#### Your instructions
Filter these entries down to the lines that hold the word "Identify", and show each of them.

#### Task input
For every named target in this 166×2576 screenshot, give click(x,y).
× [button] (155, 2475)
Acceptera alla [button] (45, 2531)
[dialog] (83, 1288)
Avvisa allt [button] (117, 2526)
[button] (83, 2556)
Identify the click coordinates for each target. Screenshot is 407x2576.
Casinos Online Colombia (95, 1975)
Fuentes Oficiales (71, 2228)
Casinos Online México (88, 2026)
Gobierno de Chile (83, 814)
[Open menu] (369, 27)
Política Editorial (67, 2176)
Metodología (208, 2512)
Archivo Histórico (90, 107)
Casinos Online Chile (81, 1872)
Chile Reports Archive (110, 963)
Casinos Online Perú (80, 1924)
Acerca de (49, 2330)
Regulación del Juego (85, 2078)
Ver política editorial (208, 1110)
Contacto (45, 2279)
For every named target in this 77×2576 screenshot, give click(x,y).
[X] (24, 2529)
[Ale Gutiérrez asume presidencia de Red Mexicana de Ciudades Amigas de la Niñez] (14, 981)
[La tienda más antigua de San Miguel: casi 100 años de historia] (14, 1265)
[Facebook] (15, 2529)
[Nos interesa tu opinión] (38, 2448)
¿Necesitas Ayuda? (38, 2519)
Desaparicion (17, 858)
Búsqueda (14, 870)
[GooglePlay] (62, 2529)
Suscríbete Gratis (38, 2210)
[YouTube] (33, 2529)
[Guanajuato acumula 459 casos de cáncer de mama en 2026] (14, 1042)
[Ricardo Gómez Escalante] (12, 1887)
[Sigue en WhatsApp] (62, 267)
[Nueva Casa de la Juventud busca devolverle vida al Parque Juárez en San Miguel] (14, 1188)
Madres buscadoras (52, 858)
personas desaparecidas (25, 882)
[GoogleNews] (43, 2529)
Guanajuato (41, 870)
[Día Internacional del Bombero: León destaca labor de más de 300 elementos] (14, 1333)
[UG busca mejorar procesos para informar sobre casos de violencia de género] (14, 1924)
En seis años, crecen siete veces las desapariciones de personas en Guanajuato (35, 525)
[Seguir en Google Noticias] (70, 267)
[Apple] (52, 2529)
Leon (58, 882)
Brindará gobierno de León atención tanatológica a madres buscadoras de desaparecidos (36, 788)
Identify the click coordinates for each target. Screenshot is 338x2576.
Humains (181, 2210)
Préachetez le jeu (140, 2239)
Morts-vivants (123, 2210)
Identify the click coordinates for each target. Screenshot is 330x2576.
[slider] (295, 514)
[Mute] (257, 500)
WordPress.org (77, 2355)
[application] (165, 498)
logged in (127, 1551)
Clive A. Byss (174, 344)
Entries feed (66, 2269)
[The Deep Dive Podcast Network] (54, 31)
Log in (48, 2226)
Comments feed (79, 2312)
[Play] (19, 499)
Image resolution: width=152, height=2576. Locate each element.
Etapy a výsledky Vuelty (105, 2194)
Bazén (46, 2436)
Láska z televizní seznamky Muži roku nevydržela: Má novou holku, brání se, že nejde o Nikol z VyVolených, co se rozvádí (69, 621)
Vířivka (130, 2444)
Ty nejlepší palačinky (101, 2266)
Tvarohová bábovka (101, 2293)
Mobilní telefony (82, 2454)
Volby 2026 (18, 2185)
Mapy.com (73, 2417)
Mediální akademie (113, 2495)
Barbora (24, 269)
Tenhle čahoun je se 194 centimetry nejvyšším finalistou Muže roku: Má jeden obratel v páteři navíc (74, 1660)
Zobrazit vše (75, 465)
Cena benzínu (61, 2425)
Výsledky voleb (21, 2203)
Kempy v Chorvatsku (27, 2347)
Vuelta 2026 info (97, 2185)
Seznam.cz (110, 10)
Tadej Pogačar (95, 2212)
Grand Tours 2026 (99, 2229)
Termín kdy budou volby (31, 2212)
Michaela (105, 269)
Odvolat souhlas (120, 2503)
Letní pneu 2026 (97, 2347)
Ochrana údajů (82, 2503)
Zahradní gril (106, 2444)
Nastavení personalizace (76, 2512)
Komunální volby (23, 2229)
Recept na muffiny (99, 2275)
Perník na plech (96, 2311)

#### Response box
Identify the click coordinates for each target. Screenshot is 407x2576.
Identify the click coordinates for each target. Screenshot is 338x2576.
Identify the click coordinates for each target. Screenshot is 330x2576.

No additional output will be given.